▶ _SOURCE EXTRACT_:
........
Home / Local news / A group of people from various fields meet up for ‘Curry and Conversation’ to tackle plastic pollution.

A group of people from various fields meet up for ‘Curry and Conversation’ to tackle plastic pollution.

 

Restaurant owners are joining forces in a bid to end single plastic use in the industry and reduce pollution.

The Plastic Pollution Awareness and Actions Project (PPAAP) charity has set up a pilot scheme to help restaurant and takeaway owners learn how to adapt to a plastic-free model.

And now over 40 restaurant owners and managers have signed up.

A dozen restaurant owners also got together for a meeting called ‘Curry and Conversation’ to highlight the issue – and find cost-effective and convenient alternatives to plastic.

The charity was set up by software engineer Naseem Talukdar, whose own parents ran an Indian restaurant before they retired.

Naseem, who also heads the charity Feed the Homeless, which provides home cooked meals, said: “My background in the restaurant industry and work with the homeless heightened my awareness of the huge amount of plastic used by takeaways.

“I wanted to speak out and rally people round, from a range of fields, to tackle this pressing problem and find a long-term solution.”

He said a typical takeway uses around 1,000 containers a week and PPAAP is looking to reduce this nationwide.

Planet and marine life

Marine biologist Mae Dorricott, an ambassador for PPAAP, has seen the effect of plastic on sea life first-hand.

She said plastic is a global issue which affects us all – whether we eat sea food or not. She said: “It’s in our beaches and in our seas. Plastic is made up of chemicals and it has an impact on us all. I think we all have our part to play in making this a better world to live in.”

She has called for people to start making small but long term changes to their daily habits.

Restaurants and takeaway

Thali, which runs award-winning Indian restaurants, looks to recycle as much as possible.

The group follows the Indian mantra of ‘jugaad’ (do more with less) and became the first Indian restaurant group to be awarded a Three Star Sustainability Champion Rating by the Sustainable Restaurant Association in 2013.

The chain uses tiffins, a reusable lunchbox system, and has sold over 11,000 to date. They also recycle the majority of their waste, including food and plastics.

Co director Jose Blanco Rodriguez (aka Pepe), who is a keen scuba diver, said: “As a diver, I have seen the impact plastic has on our seas and it’s awful.

“It’s simply not sustainable to use plastic every day, but total eradication is not practical either. Our ethos is to reuse and recycle as much as possible.”
........
Collected data:

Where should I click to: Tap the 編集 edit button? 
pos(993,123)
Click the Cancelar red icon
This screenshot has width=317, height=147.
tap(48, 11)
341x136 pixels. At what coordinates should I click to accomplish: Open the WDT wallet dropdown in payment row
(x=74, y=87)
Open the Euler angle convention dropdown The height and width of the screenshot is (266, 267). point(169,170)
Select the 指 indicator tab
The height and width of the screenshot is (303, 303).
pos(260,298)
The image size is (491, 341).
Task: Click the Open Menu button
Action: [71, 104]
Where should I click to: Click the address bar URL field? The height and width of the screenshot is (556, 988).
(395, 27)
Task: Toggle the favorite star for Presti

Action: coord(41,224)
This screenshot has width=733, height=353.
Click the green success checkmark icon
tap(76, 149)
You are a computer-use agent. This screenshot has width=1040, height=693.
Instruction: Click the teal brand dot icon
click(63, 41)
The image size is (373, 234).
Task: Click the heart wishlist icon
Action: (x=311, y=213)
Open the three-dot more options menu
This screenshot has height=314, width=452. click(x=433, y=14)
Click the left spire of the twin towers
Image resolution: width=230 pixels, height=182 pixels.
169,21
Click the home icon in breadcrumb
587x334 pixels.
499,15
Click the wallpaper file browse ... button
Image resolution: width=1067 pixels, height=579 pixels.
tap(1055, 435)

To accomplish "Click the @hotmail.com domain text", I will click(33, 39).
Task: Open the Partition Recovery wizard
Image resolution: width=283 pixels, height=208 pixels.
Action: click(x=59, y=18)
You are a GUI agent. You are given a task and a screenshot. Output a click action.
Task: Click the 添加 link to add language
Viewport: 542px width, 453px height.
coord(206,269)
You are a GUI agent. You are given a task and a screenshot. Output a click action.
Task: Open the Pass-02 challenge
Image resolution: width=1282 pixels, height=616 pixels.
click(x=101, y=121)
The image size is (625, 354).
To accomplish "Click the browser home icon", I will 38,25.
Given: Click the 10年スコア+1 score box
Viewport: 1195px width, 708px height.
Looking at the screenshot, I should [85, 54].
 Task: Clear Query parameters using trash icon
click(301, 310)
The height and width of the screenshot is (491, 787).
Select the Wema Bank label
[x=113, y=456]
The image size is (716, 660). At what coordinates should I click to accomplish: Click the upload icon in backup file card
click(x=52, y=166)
........
▶ _TASK DIRECTIONS_:
In the article on plastic pollution, restate the passage from "Naseem, who also" up to and including "used by takeaways.", renaming "home cooked meals" to "hot meals".

▶ _SOLUTION FOR THIS TASK_:
Naseem, who also heads the charity Feed the Homeless, which provides hot meals, said: “My background in the restaurant industry and work with the homeless heightened my awareness of the huge amount of plastic used by takeaways.